Secondo il Riesame quindi il premier “ha istigato la condotta reticente o mendace di Gianpaolo Tarantini dinanzi alla giustizia, in cambio di cospicue e continue dazioni di denaro e altre utilità e quindi Berlusconi non è parte offesa ma va indagato per induzione a rendere dichiarazioni false o a tacere, articolo 377, reato punito con la reclusione da due a sei anni”.

Berlusconi consapevole delle escort – Secondo il Tribunale del RiesameBerlusconi era pienamente consapevole che le ragazze erano delle escort. È proprio questo segreto, negato da Tarantini, a provocare la tacita promessa”.
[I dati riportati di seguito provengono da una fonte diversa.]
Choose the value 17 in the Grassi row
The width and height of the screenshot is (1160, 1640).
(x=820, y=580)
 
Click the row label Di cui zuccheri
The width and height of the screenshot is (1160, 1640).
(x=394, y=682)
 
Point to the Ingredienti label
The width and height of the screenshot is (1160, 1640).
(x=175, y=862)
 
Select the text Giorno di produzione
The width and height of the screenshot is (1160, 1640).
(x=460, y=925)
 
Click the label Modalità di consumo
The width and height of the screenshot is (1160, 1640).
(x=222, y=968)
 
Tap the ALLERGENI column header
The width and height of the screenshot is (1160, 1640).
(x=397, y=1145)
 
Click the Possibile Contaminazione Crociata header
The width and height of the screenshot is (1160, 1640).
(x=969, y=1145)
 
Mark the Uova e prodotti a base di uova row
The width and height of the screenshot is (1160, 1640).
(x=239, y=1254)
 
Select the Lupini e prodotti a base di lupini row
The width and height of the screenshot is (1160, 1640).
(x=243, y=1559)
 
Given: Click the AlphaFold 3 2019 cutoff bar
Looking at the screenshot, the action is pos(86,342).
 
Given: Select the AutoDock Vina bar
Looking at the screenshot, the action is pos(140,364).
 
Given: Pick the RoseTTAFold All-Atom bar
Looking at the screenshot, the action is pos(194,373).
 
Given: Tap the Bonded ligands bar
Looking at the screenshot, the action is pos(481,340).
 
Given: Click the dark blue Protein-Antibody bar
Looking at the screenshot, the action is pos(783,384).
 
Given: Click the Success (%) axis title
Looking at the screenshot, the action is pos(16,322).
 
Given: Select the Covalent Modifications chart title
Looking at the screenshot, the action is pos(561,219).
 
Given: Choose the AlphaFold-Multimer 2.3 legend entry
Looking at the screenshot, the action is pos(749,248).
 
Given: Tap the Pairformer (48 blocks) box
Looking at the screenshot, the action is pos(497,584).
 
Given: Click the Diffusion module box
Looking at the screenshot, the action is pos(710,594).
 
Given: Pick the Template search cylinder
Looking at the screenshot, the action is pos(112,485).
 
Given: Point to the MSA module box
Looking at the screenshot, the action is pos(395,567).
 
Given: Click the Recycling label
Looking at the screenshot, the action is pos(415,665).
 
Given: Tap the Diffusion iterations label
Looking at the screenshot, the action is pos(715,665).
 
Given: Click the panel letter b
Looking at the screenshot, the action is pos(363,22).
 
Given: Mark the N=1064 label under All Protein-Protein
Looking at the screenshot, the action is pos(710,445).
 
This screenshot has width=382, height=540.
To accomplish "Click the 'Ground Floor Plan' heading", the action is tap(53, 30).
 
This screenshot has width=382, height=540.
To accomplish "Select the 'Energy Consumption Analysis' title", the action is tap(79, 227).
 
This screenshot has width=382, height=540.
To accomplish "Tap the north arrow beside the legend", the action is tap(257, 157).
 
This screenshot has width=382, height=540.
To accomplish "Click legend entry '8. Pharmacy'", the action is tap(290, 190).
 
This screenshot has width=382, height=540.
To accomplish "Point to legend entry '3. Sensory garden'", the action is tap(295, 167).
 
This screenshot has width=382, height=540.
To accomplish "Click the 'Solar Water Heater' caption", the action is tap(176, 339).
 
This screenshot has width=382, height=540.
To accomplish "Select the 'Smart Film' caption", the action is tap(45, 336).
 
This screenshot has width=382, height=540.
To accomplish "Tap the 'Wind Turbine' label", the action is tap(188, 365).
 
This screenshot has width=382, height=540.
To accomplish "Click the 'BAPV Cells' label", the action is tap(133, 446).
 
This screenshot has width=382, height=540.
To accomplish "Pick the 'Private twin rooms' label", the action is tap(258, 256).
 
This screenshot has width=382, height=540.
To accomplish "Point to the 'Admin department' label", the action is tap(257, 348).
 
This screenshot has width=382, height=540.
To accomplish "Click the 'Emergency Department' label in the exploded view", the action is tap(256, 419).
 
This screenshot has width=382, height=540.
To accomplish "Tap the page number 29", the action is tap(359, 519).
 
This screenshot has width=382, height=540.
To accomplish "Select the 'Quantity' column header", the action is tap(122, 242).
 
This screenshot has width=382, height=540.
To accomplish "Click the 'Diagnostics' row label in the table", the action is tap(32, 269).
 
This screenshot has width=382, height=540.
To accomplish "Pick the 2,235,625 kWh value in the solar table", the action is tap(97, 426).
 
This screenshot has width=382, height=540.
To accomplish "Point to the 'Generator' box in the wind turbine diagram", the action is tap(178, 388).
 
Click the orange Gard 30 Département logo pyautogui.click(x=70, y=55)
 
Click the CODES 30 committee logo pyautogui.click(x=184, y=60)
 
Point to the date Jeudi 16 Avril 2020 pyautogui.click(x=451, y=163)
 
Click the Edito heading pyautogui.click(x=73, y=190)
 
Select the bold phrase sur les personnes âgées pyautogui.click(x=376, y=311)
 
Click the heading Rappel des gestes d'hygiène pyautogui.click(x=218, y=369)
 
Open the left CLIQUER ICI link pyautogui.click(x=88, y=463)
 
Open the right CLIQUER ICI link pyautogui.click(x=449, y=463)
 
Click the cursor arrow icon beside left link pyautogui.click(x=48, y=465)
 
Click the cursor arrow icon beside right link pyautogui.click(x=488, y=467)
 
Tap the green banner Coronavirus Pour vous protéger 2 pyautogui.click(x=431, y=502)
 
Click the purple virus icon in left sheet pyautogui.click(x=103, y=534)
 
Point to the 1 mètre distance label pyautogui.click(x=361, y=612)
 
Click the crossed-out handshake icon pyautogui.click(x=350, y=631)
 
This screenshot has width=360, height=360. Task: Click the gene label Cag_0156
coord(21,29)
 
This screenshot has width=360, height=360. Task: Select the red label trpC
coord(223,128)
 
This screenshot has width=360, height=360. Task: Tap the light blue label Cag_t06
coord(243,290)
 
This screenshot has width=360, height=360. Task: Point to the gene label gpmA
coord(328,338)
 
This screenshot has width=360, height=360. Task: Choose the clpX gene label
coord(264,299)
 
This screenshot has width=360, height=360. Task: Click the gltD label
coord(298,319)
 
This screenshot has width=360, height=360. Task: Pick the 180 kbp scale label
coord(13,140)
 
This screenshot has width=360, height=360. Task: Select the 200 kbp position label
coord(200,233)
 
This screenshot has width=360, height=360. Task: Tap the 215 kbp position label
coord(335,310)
Non solo, ma è stato smentito anche lo “spirito di liberalità” di cui parlava Berlusconi appena pochi giorni fa. “È di tutta evidenza che l’aiuto ad un amico in difficoltà non si concretizza con modalità non trasparenti, quali quelle utilizzate in ogni occasione da Berlusconi. Se Berlusconi avesse inteso semplicemente sostenere una famiglia in difficoltà, non avrebbe poi mostrato evidente insofferenza per le esigenze dei beneficiati, riferimento alle dichiarazioni della segretaria di Berlusconi, Marinella Brambilla, e del maggiordomo, Alfredo Pezzotti”.

Lavitola complice –
Il latitante Lavitola, secondo il Riesame non è altro che un complice in tutta la faccenda. “Un uomo assolutamente allarmante, abile doppiogiochista,personalità spregiudicata. Un intermediario che nonostante latitante può vantare un “rapporto esclusivo con Berlusconi. Per lui “c’è un elevatissimo rischio di recidiva specifica“, ha spiegato il Tribunale.